• TASK DATA:
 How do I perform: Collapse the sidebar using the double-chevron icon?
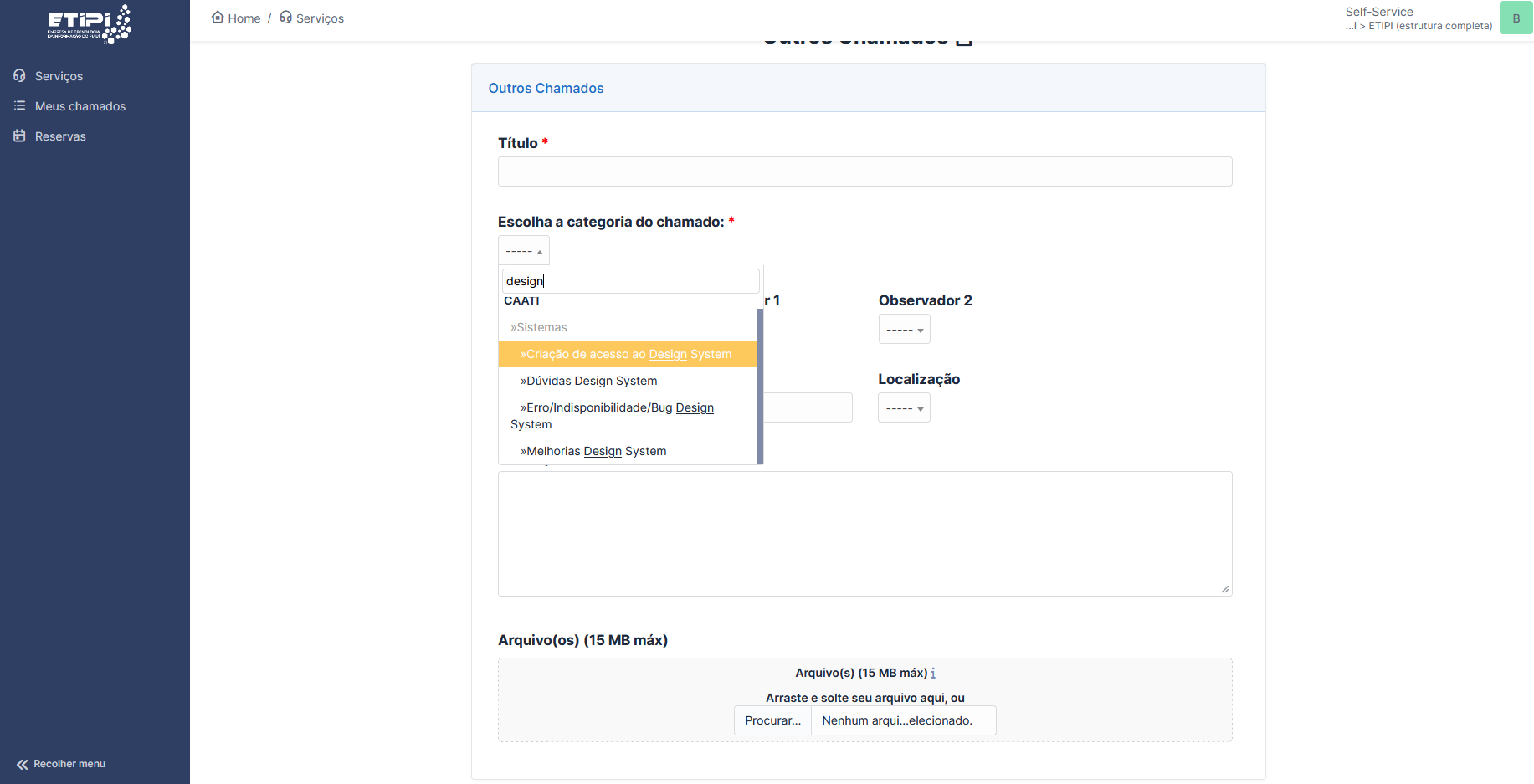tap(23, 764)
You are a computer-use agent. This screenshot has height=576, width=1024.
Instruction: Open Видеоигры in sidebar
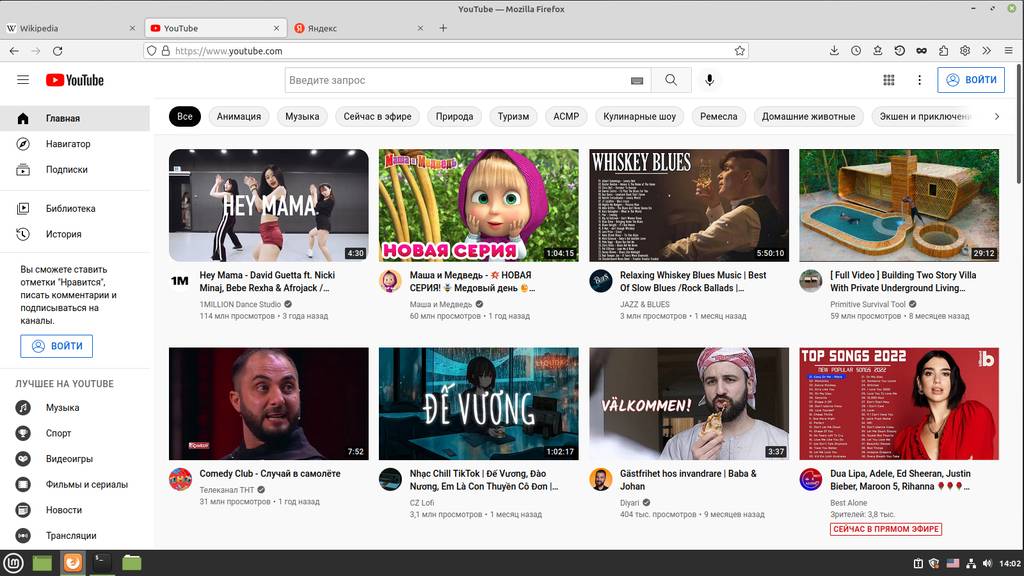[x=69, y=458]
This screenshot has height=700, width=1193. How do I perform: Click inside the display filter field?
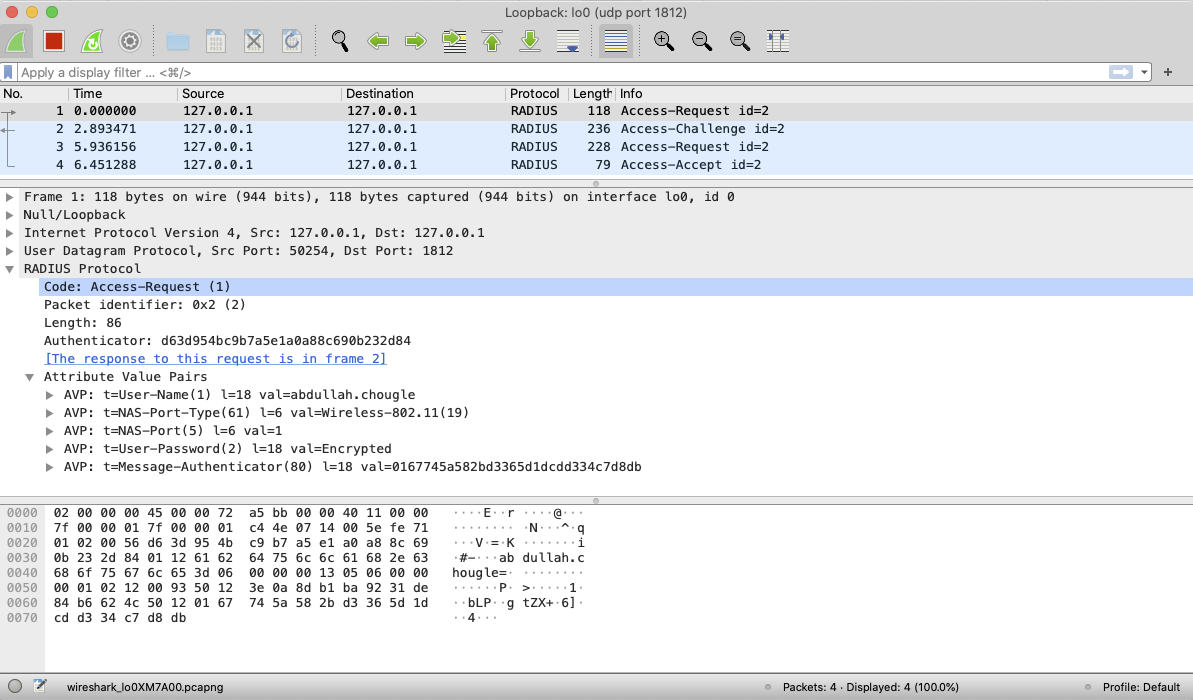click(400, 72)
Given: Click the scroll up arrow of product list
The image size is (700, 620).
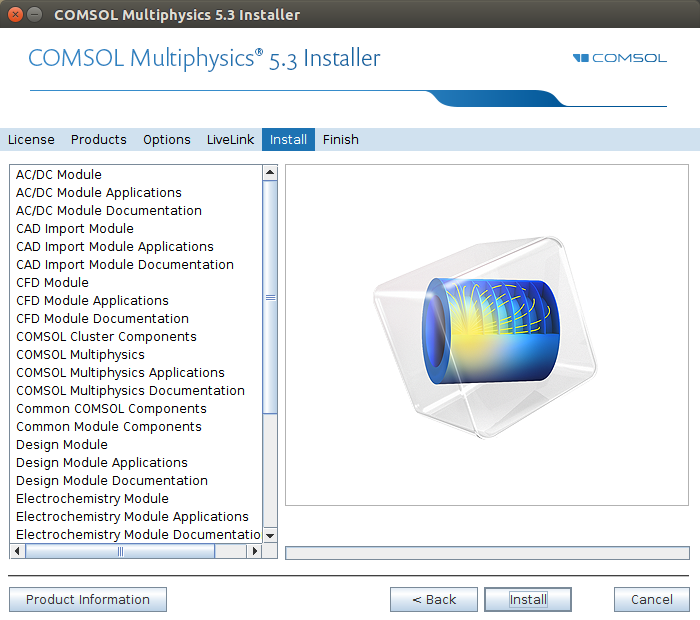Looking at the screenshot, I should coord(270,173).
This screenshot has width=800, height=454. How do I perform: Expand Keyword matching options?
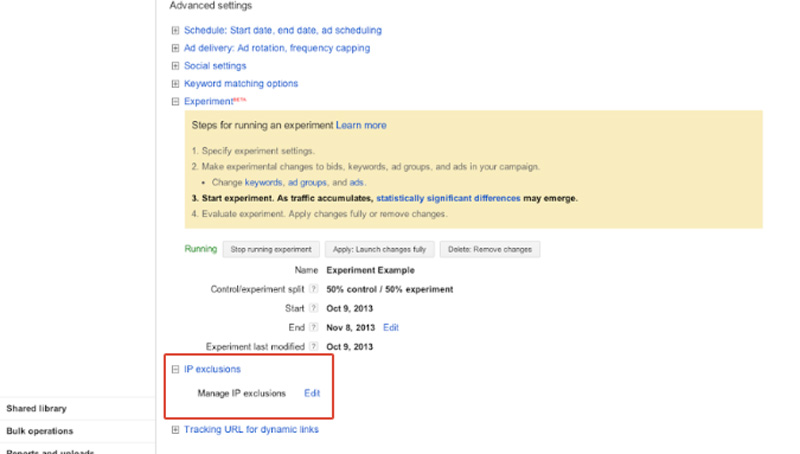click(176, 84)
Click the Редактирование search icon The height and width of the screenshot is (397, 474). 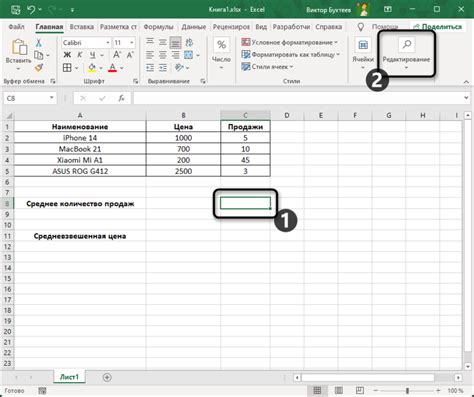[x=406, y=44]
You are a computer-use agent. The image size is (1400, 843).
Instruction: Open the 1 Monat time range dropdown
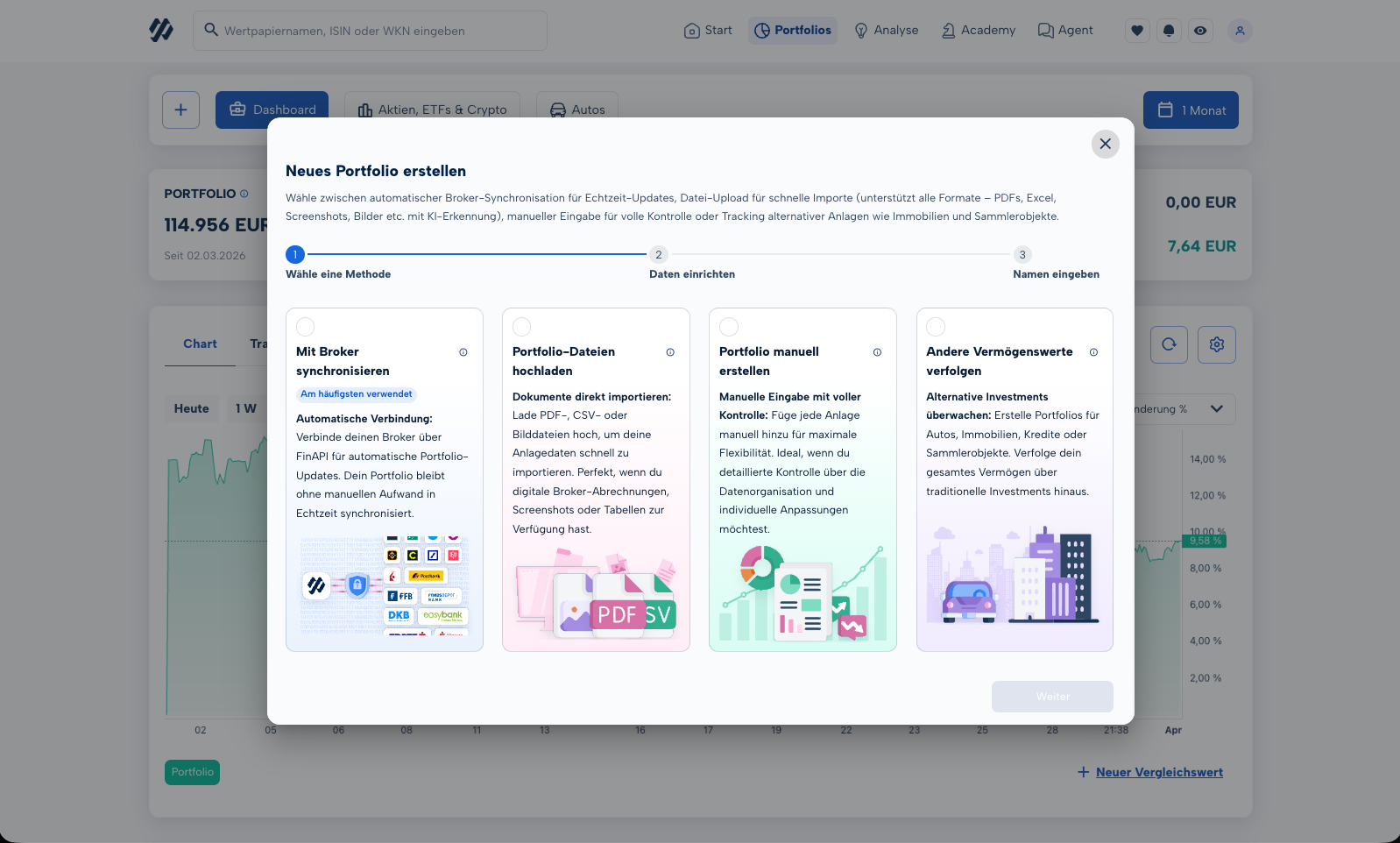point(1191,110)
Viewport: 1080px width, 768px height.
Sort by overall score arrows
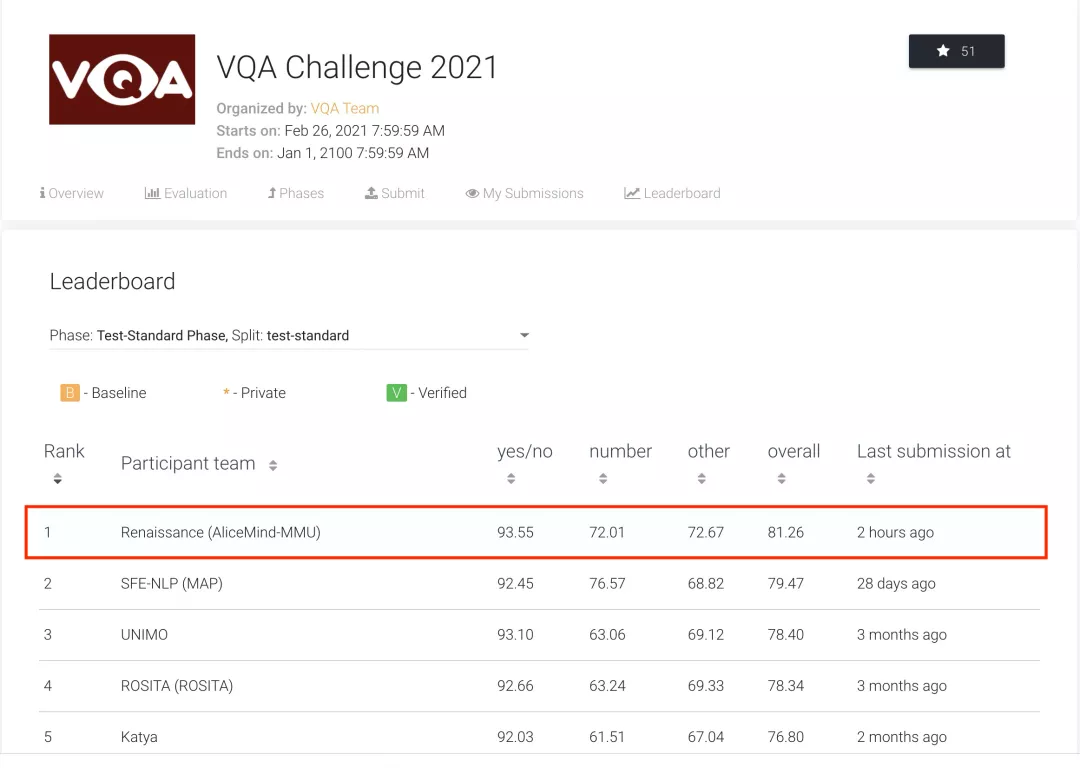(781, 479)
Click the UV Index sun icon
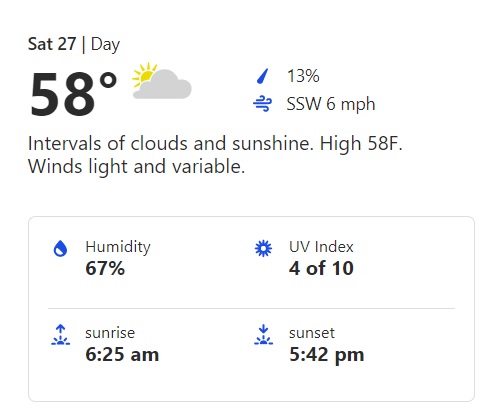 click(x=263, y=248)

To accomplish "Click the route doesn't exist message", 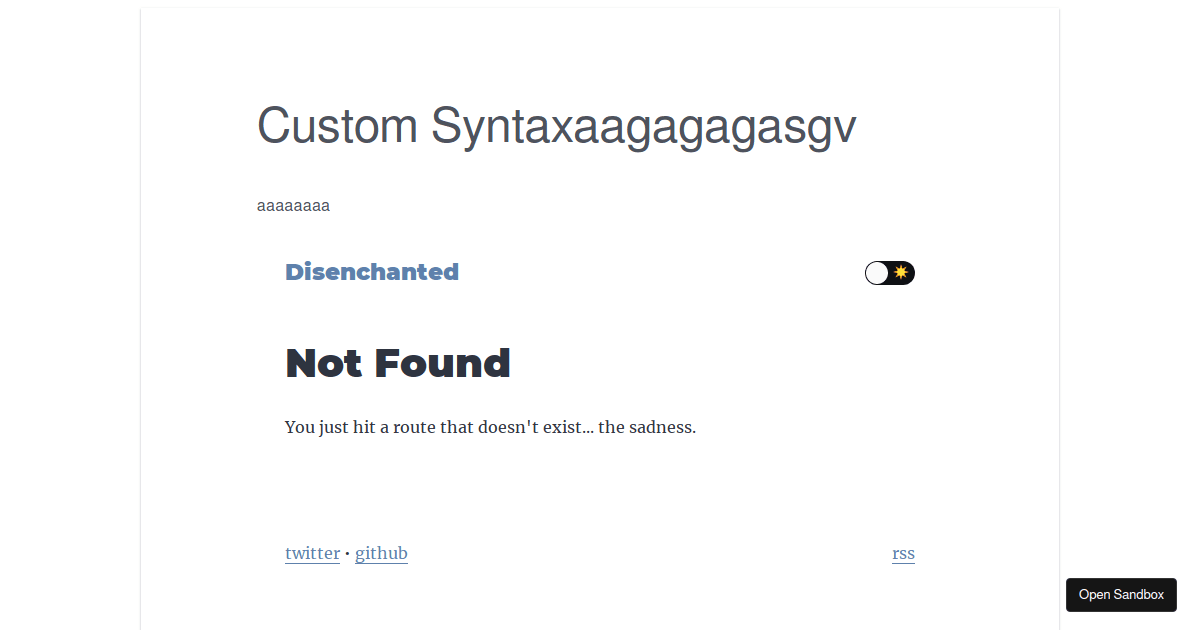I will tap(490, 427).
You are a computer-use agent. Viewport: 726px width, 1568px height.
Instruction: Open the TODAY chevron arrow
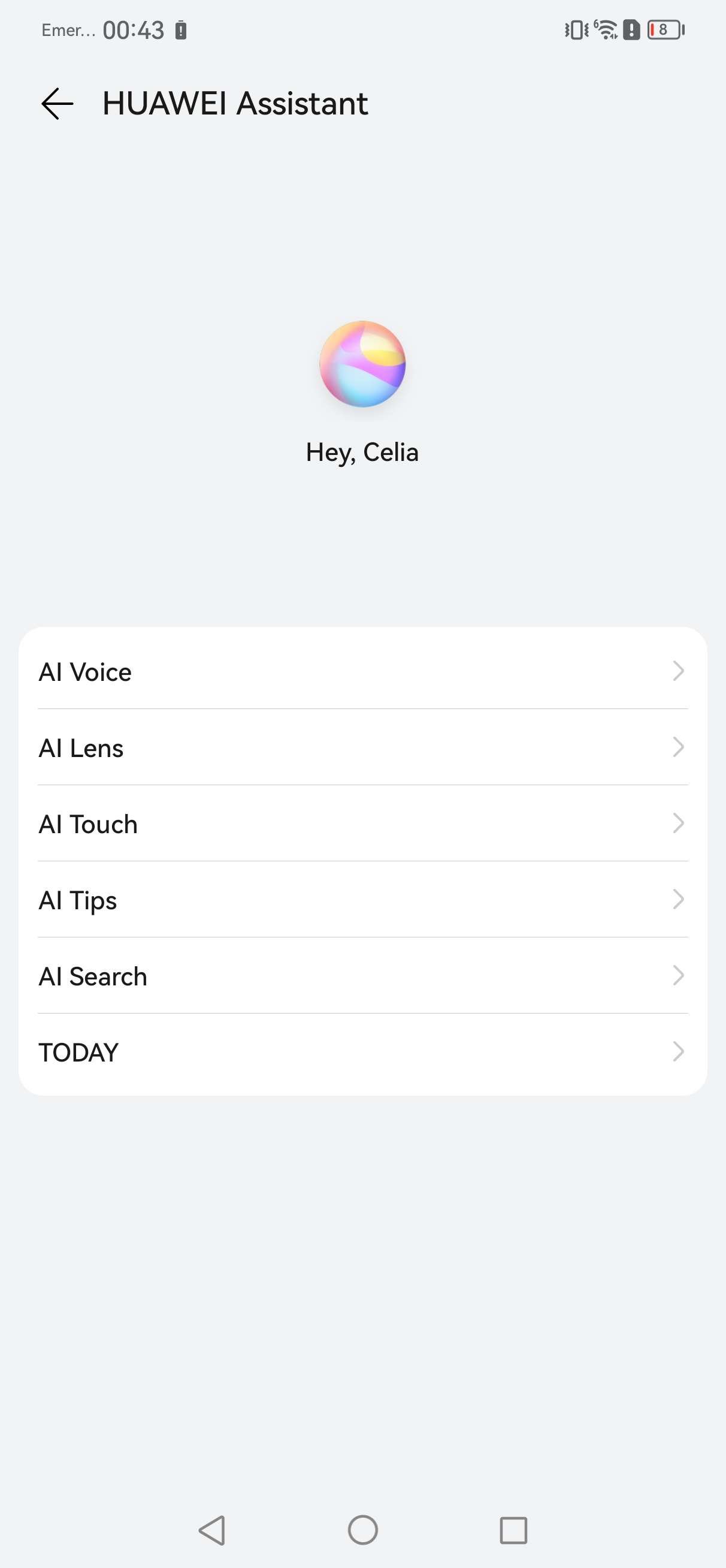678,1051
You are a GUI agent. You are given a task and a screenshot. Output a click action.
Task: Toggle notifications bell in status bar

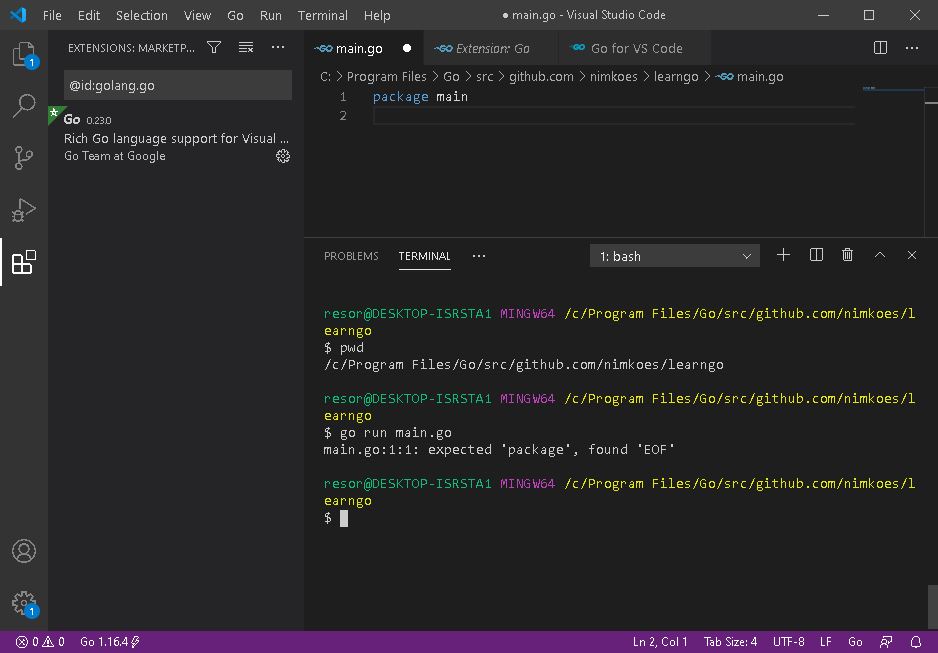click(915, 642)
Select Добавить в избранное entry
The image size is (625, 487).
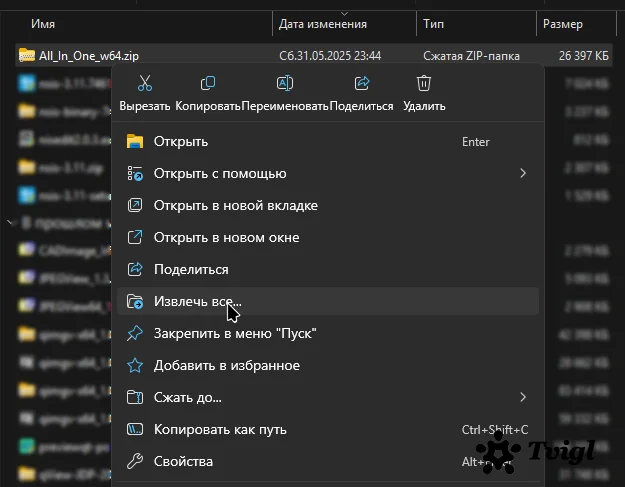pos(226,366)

• WORK INSTRUCTIONS: Considering only lines of the records that hold the string "Viewport", state how many there are and nothing else.

• RESULT: 2